--- BEGIN Available data ---

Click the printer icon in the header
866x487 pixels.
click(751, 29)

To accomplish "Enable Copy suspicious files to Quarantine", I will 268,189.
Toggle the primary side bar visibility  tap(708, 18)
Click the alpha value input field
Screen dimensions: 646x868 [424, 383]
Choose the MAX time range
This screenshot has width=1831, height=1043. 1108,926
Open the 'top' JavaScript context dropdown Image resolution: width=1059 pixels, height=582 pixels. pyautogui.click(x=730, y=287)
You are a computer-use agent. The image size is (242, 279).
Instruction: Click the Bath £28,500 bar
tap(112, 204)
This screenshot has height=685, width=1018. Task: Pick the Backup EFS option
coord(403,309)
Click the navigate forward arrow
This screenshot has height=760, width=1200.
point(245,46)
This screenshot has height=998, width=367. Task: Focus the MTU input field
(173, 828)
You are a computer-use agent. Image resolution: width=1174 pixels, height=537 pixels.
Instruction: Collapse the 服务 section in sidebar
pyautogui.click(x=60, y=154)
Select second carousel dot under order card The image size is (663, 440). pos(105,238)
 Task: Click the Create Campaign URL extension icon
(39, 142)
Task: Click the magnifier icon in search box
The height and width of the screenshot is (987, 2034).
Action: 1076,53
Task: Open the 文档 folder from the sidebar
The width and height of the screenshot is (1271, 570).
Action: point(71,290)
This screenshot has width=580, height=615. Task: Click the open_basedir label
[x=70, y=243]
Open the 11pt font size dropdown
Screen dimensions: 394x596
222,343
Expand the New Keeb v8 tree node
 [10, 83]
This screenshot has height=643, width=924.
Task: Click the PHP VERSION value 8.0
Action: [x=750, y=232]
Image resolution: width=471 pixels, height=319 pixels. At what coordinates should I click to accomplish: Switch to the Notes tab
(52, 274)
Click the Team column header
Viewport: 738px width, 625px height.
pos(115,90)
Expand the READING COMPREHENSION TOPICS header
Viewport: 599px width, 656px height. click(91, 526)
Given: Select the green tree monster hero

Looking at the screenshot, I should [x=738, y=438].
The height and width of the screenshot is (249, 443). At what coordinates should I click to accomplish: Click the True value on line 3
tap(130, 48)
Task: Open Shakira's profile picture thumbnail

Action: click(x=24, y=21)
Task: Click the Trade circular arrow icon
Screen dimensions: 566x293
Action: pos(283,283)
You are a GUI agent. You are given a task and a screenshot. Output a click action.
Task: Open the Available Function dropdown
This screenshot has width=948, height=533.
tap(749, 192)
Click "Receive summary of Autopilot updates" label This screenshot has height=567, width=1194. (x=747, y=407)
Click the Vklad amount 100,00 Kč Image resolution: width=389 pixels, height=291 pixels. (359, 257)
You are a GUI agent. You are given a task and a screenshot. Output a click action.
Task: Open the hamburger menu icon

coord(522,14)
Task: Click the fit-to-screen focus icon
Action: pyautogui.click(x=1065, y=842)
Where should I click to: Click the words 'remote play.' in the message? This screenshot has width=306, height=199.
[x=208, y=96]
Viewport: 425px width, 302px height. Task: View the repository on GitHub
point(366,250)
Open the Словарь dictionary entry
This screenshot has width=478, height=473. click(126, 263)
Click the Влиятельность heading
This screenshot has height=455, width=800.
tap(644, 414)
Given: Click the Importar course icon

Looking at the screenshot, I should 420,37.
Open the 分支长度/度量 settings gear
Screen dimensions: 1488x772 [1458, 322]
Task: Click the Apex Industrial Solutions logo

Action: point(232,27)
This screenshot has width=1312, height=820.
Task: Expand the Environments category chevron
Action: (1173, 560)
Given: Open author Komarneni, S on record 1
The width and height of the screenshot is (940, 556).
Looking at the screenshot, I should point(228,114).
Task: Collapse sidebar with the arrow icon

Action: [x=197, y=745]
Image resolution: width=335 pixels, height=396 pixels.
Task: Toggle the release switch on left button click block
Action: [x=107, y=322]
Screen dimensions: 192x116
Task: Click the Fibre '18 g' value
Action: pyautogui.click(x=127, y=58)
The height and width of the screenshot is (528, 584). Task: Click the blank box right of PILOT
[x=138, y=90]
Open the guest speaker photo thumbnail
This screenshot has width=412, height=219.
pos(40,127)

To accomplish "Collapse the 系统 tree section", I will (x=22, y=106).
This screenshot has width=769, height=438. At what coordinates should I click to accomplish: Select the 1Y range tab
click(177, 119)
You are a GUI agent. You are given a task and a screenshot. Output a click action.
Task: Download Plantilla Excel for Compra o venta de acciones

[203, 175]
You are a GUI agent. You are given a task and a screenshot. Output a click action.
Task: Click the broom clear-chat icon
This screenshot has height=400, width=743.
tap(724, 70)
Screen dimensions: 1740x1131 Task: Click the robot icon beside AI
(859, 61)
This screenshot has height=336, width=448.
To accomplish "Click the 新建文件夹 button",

--- END Available data ---

== Directions for this task ==
Update the rows starting at the line with "Expand the READING" and ending at the line with "Action: pos(283,283)", replacing "green" with "purple" and changing nothing else.

== Reply to the exercise ==
Expand the READING COMPREHENSION TOPICS header
Viewport: 599px width, 656px height. click(91, 526)
Given: Select the purple tree monster hero

Looking at the screenshot, I should [x=738, y=438].
The height and width of the screenshot is (249, 443). At what coordinates should I click to accomplish: Click the True value on line 3
tap(130, 48)
Task: Open Shakira's profile picture thumbnail

Action: click(x=24, y=21)
Task: Click the Trade circular arrow icon
Screen dimensions: 566x293
Action: pos(283,283)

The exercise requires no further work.